Bug 1847593

Summary: Operator source failings not reporting
Product: OpenShift Container Platform Reporter: Tom Buskey <tbuskey>
Component: OLMAssignee: Evan Cordell <ecordell>
OLM sub component: OLM QA Contact: Tom Buskey <tbuskey>
Status: CLOSED NOTABUG Docs Contact:
Severity: high    
Priority: unspecified CC: bandrade, jiazha, krizza, kuiwang, scolange, tbuskey, yhui
Version: 4.5   
Target Milestone: ---   
Target Release: 4.6.0   
Hardware: Unspecified   
OS: Unspecified   
Fixed In Version: Doc Type: If docs needed, set a value
Doc Text:
Story Points: ---
Clone Of: Environment:
Last Closed: 2020-06-24 06:05:10 UTC Type: Bug
Regression: --- Mount Type: ---
Documentation: --- CRM:
Verified Versions: Category: ---
oVirt Team: --- RHEL 7.3 requirements from Atomic Host:
Cloudforms Team: --- Target Upstream Version:

Description Tom Buskey 2020-06-16 16:28:52 UTC
Description of problem:
https://polarion.engineering.redhat.com/polarion/#/project/OSE/workitem?id=OCP-24596 Report default operator source failings to telemetry

If you edit the deployment of marketplace-operator to substitute the container to a known bad image, oc get opsrc should show failures.

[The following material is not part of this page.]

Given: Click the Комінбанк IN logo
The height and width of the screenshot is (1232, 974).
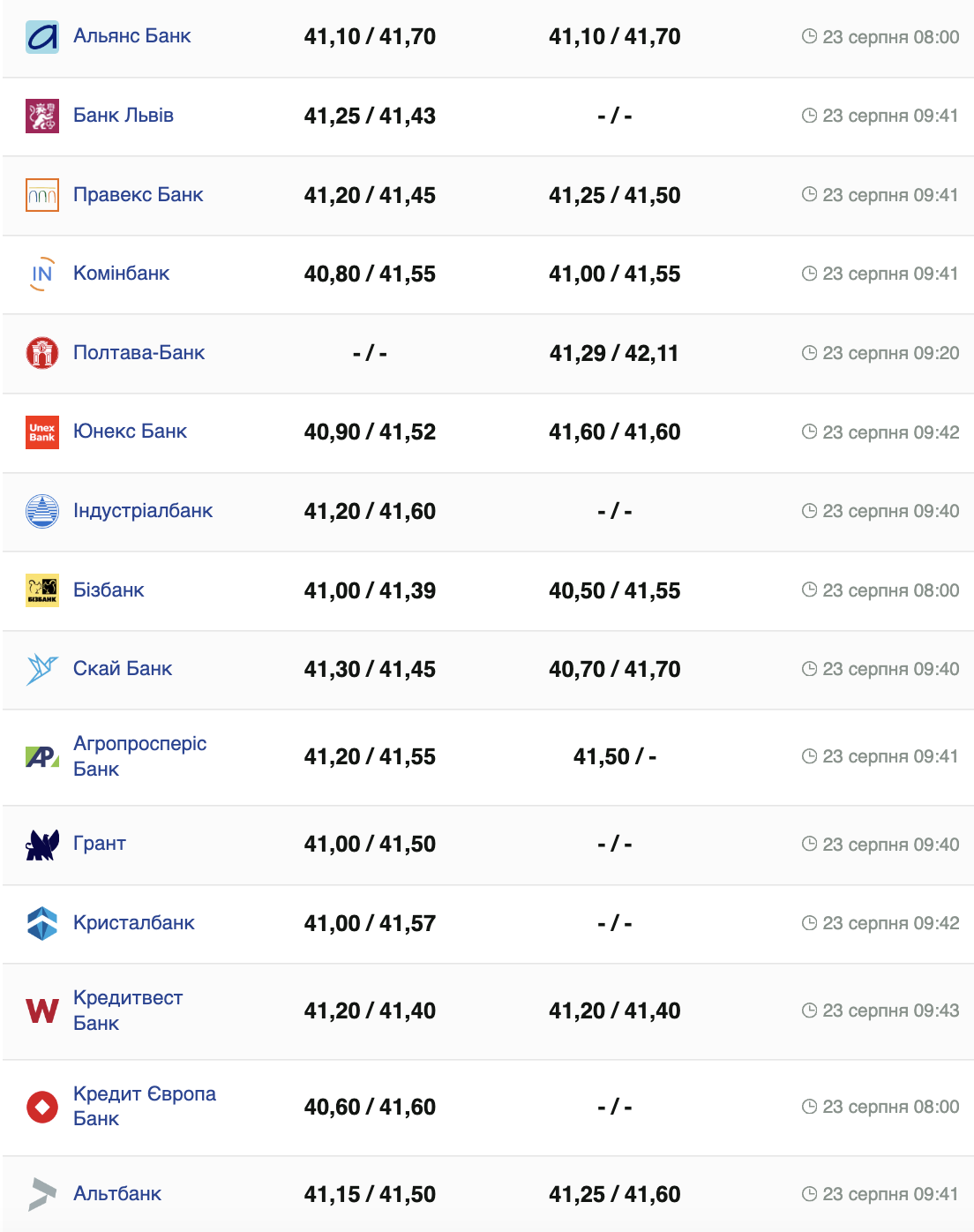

It should further trigger alerts in prometheus

Version-Release number of selected component (if applicable):

oc version
Client Version: openshift-clients-4.6.0-202005210021-28-g711c56a65
Server Version: 4.5.0-0.nightly-2020-06-15-215359
Kubernetes Version: v1.18.3+91d0edd

How reproducible:

Steps to Reproduce:
1. Follow the above polarion.  The setup section has already been performed and doesn't need to be repeated.

Actual results:
All Status in oc get opsrc is Succeeded

Expected results:
A failure with a 404

Additional info:
Shared env used
OCP_4.5_Functional Test(Manual)_ UPI_vSphere 6.7_Restricted_HTTPS_Proxy_RHEL 7.7&RHCOS 4.5_Disk Encyption off_FIPS on_OpenShift-SDN (network policy)_IPv4_Etcd Encyption On_CRIO-1.18_Fluentd_Etcd-3.4.x_Google_File System_vSphere Disk_Object_NFS V4_overlay2_OVS-2.13

Comment 1 Kevin Rizza 2020-06-16 18:11:06 UTC
Hi Tom,

I'm not sure this is actually an issue, or if it is I would like to understand better. Right now, OperatorSources do not track the state of the registry pod. The OperatorSource generates a CatalogSource, and that object tracks the state of the pod. My expectation of these metrics is that they should point to the CatalogSource to understand the health of those pods.